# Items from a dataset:
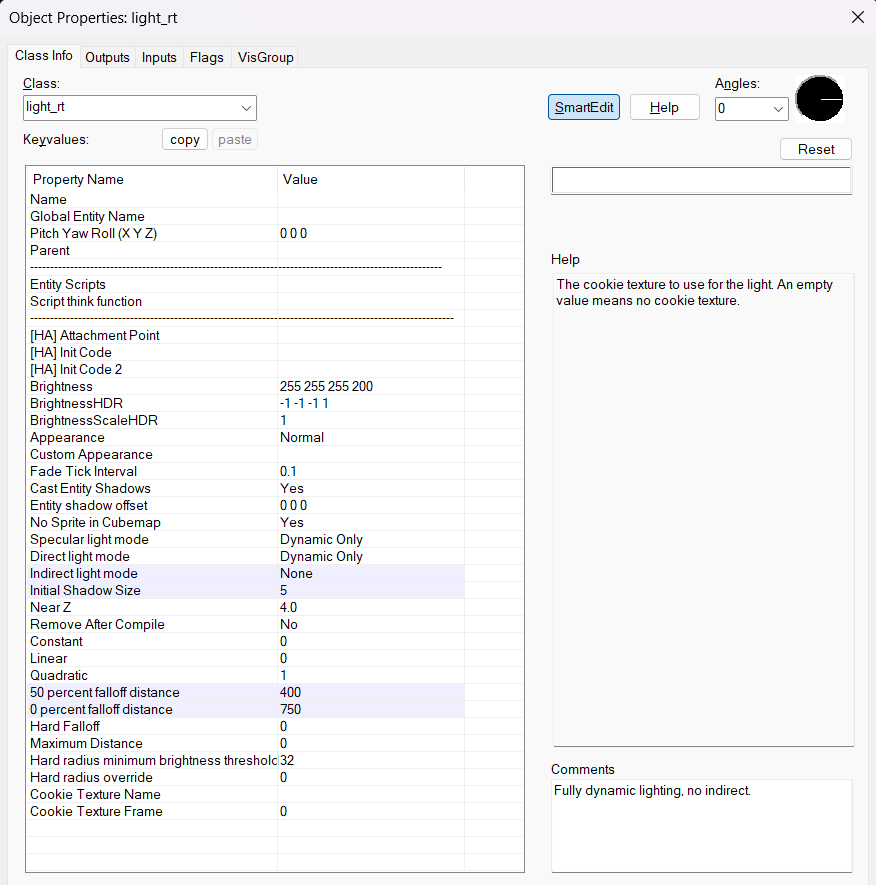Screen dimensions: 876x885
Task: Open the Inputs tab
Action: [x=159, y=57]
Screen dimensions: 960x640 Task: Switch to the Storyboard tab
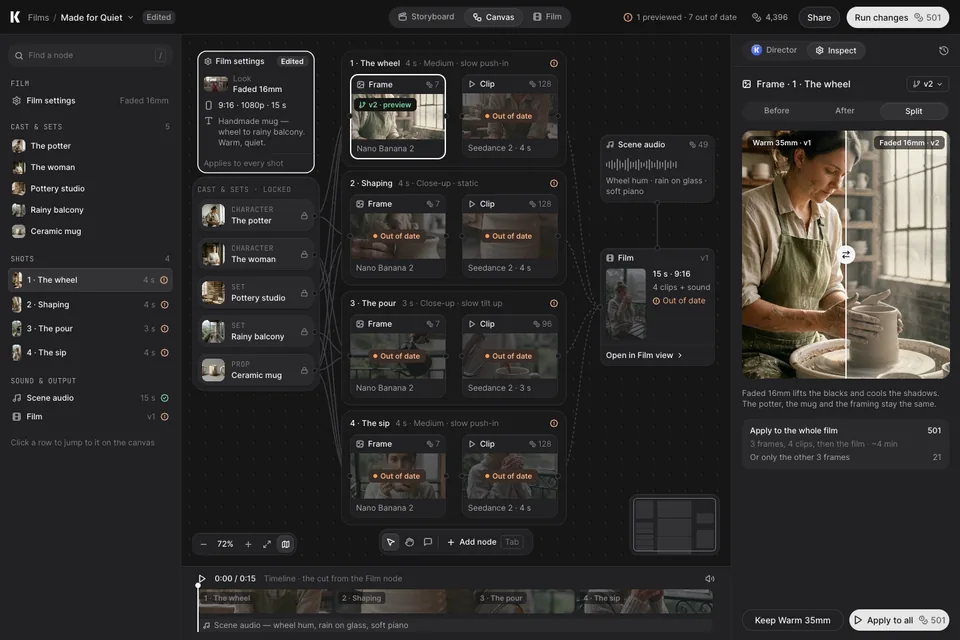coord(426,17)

# What you should do:
In the records above, locate the line with "Screen dimensions: 960x640"; output it and each line after it through the last one, exactly, omitting pictures.

# Response to this task:
Screen dimensions: 960x640 Task: Switch to the Storyboard tab
coord(426,17)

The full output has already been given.